[Start of section]
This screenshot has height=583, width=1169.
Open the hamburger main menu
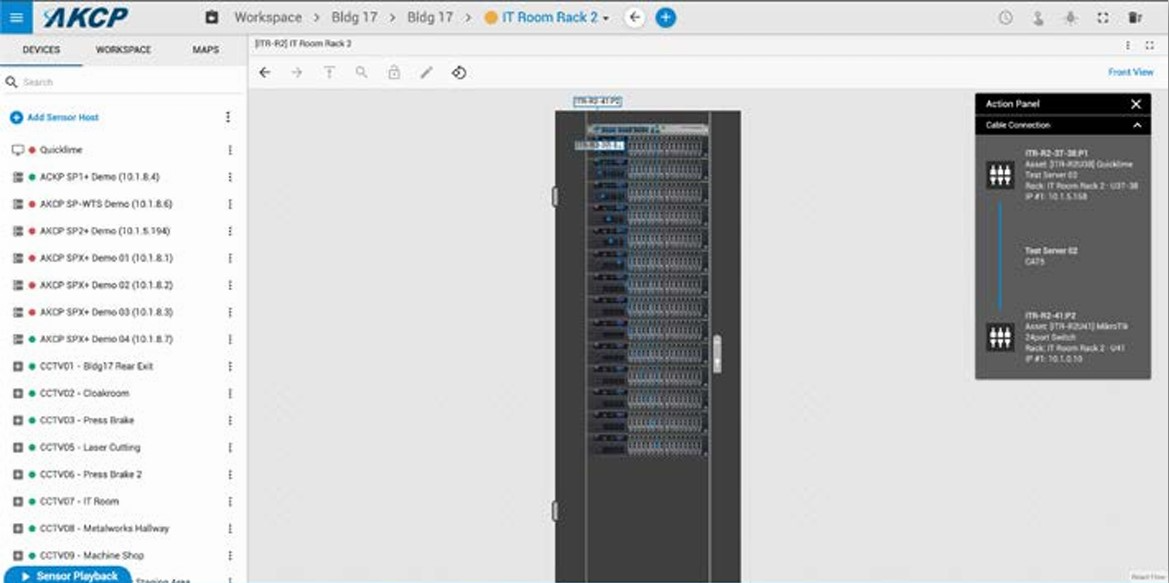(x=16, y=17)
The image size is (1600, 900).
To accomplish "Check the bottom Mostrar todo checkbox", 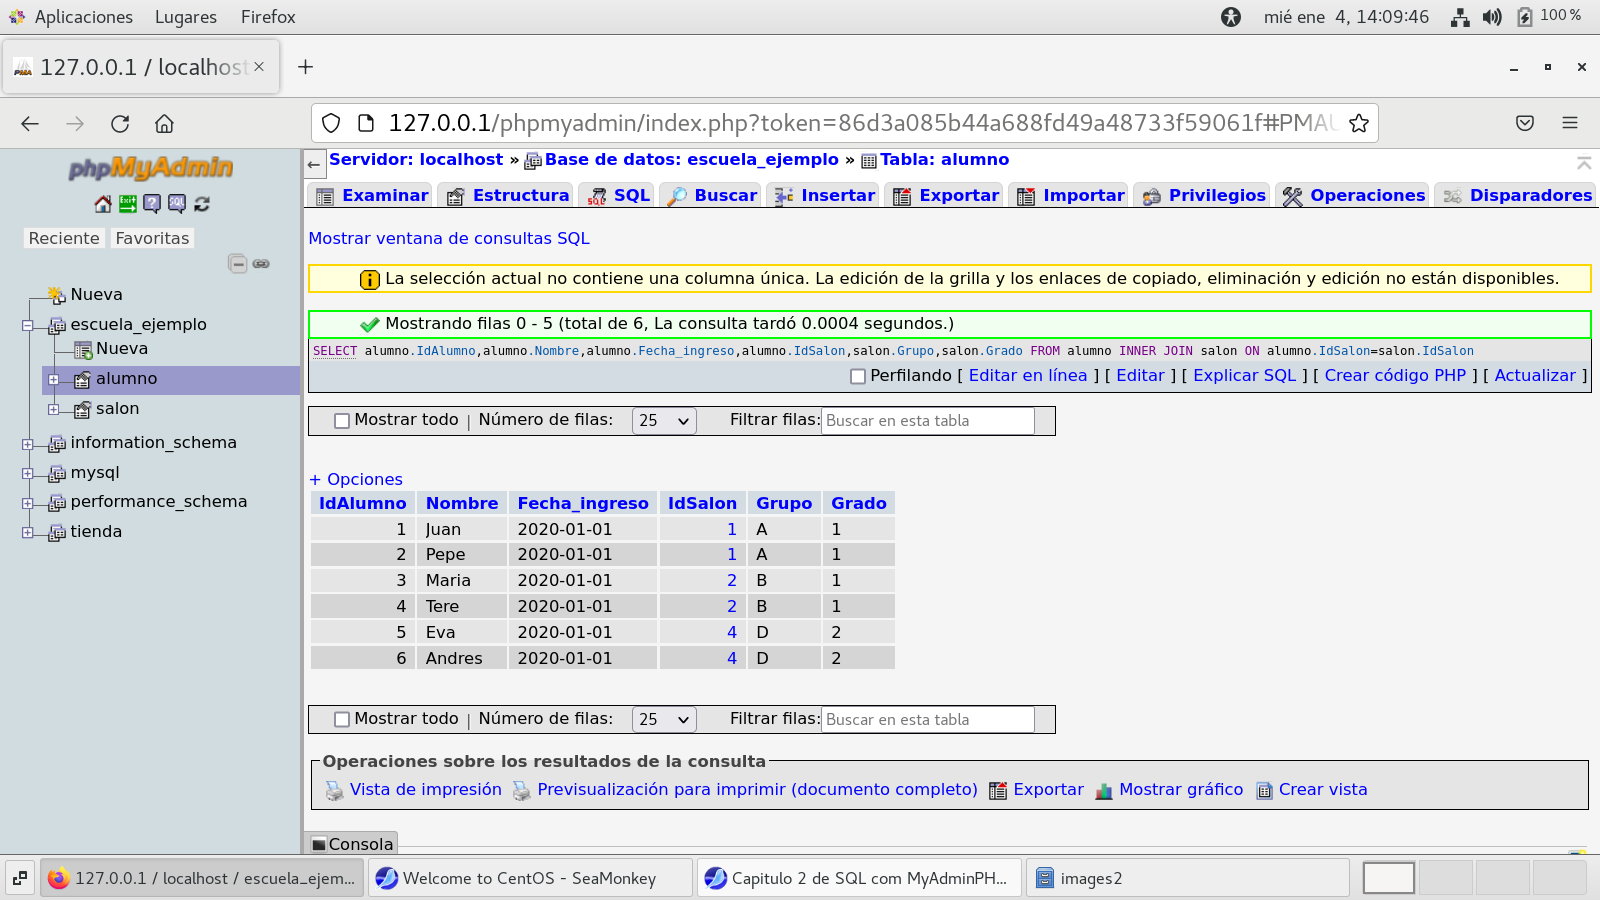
[End of section]
#### [Exercise objective]
Excluding the images, copy all of the material above verbatim.

#### [Task output]
This screenshot has height=583, width=1169.
Open the hamburger main menu
(x=16, y=17)
The image size is (1600, 900).
To accomplish "Check the bottom Mostrar todo checkbox", 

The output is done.